U.S. Military Suicide Rate: A Durkheimian, Rather Than Psychological, Perspective
Recently, various cable and national news outlets reported that U.S. Army Brig. Gen. Stephen J. Townsend had “ordered” soldiers under his command at the base at Ft. Campbell, KY to not commit suicide. While this makes an attention-grabbing headline, it was more of an exhortation than a command. Nevertheless, the U.S. military has been criticized for years about the way it has been handling the skyrocketing military suicide rate, which, by some measures, has now surpassed the overall U.S. population suicide rate. The base has the highest suicide rate in the entire U.S. Army.
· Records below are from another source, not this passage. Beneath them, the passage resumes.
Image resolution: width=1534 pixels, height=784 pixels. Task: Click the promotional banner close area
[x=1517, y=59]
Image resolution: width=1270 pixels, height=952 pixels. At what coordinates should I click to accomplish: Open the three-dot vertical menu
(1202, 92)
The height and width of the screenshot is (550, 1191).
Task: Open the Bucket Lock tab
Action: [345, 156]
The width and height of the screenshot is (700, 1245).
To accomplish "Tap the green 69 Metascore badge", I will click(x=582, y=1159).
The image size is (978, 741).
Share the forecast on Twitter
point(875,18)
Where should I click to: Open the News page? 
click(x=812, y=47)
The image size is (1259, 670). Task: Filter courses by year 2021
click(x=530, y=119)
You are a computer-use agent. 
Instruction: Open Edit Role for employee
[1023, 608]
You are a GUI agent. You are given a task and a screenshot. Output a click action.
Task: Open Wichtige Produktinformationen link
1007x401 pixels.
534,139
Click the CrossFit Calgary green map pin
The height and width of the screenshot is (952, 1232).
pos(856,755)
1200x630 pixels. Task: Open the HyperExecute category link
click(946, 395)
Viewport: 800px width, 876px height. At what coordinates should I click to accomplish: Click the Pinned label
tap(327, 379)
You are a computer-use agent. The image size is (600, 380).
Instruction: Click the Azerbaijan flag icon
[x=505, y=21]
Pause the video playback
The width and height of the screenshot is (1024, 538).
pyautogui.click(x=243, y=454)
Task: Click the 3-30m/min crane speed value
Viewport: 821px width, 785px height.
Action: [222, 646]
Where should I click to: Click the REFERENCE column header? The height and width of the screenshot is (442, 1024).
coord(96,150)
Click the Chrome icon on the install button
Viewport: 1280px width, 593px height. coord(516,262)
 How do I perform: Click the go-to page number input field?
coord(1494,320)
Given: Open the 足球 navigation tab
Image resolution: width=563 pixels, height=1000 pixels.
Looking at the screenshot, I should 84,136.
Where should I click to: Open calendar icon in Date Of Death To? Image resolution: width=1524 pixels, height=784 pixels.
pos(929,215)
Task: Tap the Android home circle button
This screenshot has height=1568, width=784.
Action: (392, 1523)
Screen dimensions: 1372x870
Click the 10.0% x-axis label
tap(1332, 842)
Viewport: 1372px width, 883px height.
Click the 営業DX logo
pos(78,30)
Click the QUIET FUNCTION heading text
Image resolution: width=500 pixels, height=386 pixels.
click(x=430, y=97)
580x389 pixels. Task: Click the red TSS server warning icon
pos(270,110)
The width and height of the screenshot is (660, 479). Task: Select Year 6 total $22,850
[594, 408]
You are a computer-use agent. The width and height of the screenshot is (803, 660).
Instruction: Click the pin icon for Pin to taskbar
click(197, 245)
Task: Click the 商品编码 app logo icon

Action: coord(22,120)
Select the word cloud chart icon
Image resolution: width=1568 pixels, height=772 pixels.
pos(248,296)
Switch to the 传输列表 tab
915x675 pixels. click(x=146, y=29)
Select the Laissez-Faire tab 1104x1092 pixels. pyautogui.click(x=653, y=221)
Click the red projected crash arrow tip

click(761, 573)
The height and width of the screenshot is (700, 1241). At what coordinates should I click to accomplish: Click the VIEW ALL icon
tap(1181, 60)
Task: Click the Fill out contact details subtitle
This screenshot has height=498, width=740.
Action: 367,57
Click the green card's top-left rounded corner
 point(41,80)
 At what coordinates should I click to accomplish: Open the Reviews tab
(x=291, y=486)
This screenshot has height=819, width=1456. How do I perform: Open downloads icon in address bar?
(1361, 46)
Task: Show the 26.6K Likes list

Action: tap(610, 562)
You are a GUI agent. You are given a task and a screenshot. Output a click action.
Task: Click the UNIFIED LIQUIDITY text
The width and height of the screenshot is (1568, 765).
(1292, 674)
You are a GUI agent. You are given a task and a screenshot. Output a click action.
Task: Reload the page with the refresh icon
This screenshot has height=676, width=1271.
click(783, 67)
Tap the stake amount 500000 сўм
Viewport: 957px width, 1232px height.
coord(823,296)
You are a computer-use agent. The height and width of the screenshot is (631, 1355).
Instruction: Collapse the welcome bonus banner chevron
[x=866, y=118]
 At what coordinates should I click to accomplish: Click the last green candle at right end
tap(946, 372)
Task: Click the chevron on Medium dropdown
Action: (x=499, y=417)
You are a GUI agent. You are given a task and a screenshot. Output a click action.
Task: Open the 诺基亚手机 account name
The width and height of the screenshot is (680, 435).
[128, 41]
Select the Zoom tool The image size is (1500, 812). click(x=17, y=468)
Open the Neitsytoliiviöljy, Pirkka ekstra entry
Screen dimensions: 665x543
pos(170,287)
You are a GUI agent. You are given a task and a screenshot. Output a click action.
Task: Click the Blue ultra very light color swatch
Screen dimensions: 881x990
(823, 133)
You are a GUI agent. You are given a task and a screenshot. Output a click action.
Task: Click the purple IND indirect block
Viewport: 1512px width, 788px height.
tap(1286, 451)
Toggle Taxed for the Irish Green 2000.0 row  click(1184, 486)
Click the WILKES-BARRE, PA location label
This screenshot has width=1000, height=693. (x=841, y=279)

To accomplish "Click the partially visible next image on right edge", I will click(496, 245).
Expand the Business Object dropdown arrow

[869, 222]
Over a century ago, Durkheim’s famous (though methodologically flawed) study of suicide concluded that members of those groups with stronger social integration are less likely to take their own lives. It is hard to imagine a more socially cohesive group than military units; yet it appears that numerous deployments to Iraq and Afghanistan, for longer periods of time, are eroding the more primary social ties, such as to the family and community. Gen. Townsend has tried to appeal to the soldiers’ sense of duty to the army and commitment to their units. However, some experts believe that this will be ineffective, as it does not address the wearing away of the very connections that may be the best way to avert the problem in the first place.